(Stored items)
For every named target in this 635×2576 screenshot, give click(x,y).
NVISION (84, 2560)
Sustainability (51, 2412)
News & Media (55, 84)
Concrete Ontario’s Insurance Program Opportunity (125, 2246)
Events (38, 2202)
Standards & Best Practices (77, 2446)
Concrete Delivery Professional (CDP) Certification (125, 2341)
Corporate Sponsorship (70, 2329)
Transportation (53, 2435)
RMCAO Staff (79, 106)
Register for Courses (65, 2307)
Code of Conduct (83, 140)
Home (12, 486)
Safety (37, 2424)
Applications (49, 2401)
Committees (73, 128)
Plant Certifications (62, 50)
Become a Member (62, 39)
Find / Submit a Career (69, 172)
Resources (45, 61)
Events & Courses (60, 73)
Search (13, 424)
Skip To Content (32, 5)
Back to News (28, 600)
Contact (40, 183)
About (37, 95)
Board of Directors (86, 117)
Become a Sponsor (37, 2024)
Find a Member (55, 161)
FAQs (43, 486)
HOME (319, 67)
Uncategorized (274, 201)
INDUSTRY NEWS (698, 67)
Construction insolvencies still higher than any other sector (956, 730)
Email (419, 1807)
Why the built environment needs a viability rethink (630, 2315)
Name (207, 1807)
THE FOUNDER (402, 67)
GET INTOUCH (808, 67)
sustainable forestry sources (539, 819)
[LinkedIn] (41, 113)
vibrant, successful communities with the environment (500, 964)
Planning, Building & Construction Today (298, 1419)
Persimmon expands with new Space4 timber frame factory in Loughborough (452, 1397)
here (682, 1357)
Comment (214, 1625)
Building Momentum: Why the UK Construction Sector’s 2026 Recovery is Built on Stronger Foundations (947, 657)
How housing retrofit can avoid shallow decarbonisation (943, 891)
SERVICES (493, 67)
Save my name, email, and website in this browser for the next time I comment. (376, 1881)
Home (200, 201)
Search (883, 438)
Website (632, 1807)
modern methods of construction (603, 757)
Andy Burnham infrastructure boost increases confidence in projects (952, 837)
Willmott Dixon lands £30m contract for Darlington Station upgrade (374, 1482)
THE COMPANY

> [Work order]:
Tell how many lines in the data contain the word "environment", answering with that number and no other text.

> [Answer for this exercise]:
2